Children like Alcala, with BMIs of 45, 50 or higher, topped out on the CDC charts, making it difficult to assess their status or properly plot their progress, often delaying treatment, Inge said.
“It’s like driving a car at night with no headlights and no dashboard,” Inge said. “You don’t know where they are with regard to their peers.”
Alcala, now 17, had weight loss surgery in April and lost 115 pounds, with 10 more to go.
“Everything is going good now," he said.
However, one expert who questions the use of BMI to assess adults, said doctors need to be careful using the new charts with kids.
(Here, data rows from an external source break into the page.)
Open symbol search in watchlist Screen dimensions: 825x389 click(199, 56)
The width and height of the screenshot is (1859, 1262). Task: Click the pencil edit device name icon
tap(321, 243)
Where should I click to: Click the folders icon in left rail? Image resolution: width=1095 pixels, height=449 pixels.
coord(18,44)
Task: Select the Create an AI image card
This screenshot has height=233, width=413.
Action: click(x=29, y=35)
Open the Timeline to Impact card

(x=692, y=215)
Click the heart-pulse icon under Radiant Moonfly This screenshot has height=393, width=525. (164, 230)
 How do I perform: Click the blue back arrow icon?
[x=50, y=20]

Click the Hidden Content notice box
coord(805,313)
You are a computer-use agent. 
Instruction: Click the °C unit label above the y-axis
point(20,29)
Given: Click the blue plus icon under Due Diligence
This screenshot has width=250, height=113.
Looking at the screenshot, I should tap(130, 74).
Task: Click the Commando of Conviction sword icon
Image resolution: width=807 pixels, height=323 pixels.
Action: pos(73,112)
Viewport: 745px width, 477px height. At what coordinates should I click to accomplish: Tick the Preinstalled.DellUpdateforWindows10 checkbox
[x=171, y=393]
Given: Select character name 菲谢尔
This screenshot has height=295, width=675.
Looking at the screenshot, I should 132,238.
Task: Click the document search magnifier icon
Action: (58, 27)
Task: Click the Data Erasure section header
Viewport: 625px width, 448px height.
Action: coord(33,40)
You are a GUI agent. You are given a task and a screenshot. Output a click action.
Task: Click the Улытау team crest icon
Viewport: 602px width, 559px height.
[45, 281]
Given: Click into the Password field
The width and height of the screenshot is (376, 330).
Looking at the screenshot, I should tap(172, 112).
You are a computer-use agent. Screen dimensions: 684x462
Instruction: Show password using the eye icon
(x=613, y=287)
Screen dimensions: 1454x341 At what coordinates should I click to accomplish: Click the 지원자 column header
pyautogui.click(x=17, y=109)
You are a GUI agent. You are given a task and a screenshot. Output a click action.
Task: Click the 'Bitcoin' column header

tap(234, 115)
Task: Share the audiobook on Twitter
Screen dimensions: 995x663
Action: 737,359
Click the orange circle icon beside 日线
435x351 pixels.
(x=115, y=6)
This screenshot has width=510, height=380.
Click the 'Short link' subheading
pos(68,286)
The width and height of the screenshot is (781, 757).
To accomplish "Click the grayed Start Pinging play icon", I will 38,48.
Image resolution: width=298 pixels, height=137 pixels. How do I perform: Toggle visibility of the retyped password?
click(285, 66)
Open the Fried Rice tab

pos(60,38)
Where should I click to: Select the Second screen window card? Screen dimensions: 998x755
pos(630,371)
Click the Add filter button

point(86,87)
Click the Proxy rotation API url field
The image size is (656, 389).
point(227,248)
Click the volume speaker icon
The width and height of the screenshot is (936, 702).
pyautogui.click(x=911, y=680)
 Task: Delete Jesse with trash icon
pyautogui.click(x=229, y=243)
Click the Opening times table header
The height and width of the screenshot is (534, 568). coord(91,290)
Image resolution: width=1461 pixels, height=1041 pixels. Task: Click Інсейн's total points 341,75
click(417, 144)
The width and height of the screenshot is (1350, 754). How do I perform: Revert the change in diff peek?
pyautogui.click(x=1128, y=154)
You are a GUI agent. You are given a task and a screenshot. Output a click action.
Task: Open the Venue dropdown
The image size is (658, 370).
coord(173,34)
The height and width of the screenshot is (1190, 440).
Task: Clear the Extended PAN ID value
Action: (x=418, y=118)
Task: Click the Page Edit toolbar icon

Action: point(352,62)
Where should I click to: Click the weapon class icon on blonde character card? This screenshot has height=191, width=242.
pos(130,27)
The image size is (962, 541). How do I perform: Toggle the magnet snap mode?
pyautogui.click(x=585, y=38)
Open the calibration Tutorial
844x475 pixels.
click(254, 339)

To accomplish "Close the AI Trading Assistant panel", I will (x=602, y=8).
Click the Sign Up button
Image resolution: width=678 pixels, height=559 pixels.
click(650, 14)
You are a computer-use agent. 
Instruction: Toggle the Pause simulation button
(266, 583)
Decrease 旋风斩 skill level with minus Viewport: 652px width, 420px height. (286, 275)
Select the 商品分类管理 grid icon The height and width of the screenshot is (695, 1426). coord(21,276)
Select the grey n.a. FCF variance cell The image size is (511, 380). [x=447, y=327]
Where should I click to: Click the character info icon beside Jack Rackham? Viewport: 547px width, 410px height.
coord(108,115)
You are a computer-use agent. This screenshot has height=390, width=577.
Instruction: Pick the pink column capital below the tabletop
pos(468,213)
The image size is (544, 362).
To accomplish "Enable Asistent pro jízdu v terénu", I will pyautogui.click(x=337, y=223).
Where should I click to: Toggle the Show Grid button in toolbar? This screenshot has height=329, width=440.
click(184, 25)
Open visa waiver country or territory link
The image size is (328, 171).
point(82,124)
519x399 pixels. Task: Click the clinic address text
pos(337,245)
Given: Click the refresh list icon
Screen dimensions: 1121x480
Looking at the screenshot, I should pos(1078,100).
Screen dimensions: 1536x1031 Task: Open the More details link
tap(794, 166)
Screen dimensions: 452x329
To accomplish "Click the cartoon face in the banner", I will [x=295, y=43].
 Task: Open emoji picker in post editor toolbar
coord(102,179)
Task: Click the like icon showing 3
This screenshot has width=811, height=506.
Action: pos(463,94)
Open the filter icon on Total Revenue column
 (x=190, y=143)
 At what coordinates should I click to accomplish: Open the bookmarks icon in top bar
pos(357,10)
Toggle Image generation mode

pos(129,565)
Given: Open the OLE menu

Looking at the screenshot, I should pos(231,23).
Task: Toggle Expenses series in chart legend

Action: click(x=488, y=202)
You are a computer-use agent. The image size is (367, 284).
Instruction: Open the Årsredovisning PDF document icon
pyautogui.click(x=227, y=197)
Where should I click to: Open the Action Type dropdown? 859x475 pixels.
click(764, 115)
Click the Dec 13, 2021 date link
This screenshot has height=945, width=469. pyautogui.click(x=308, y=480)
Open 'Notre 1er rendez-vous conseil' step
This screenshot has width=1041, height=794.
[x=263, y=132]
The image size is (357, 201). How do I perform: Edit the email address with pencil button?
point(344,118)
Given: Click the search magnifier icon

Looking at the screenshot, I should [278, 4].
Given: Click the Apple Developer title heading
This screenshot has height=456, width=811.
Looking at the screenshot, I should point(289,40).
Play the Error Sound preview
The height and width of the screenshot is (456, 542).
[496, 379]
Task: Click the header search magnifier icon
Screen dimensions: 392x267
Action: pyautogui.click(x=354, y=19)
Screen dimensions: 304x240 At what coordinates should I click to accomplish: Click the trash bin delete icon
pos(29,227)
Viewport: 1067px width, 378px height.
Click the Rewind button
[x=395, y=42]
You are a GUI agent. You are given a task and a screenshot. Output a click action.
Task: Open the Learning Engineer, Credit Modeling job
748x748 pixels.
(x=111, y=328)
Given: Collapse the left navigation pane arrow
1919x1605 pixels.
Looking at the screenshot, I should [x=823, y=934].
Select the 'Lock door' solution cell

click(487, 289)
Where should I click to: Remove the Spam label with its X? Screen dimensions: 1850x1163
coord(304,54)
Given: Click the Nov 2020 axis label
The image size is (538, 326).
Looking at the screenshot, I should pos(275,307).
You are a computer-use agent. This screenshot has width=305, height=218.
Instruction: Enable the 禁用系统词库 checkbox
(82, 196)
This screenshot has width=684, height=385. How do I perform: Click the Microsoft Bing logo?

They should focus on behaviors that drive weight gain, taking care not to stigmatize kids and families, said Dr. Tracy Richmond, an associate professor of pediatrics at Harvard Medical School.
“Using it as a visual tool for families, I find problematic,” said Richmond. “The family and child already knows they’re living in a large body. We clinicians are not going to be providing any new information with that.”
But Erika Alcala, Bryan’s mother, said she was glad the new growth charts will include kids like her son.
“Until you see it on paper and in front of you, you don’t know,” she said.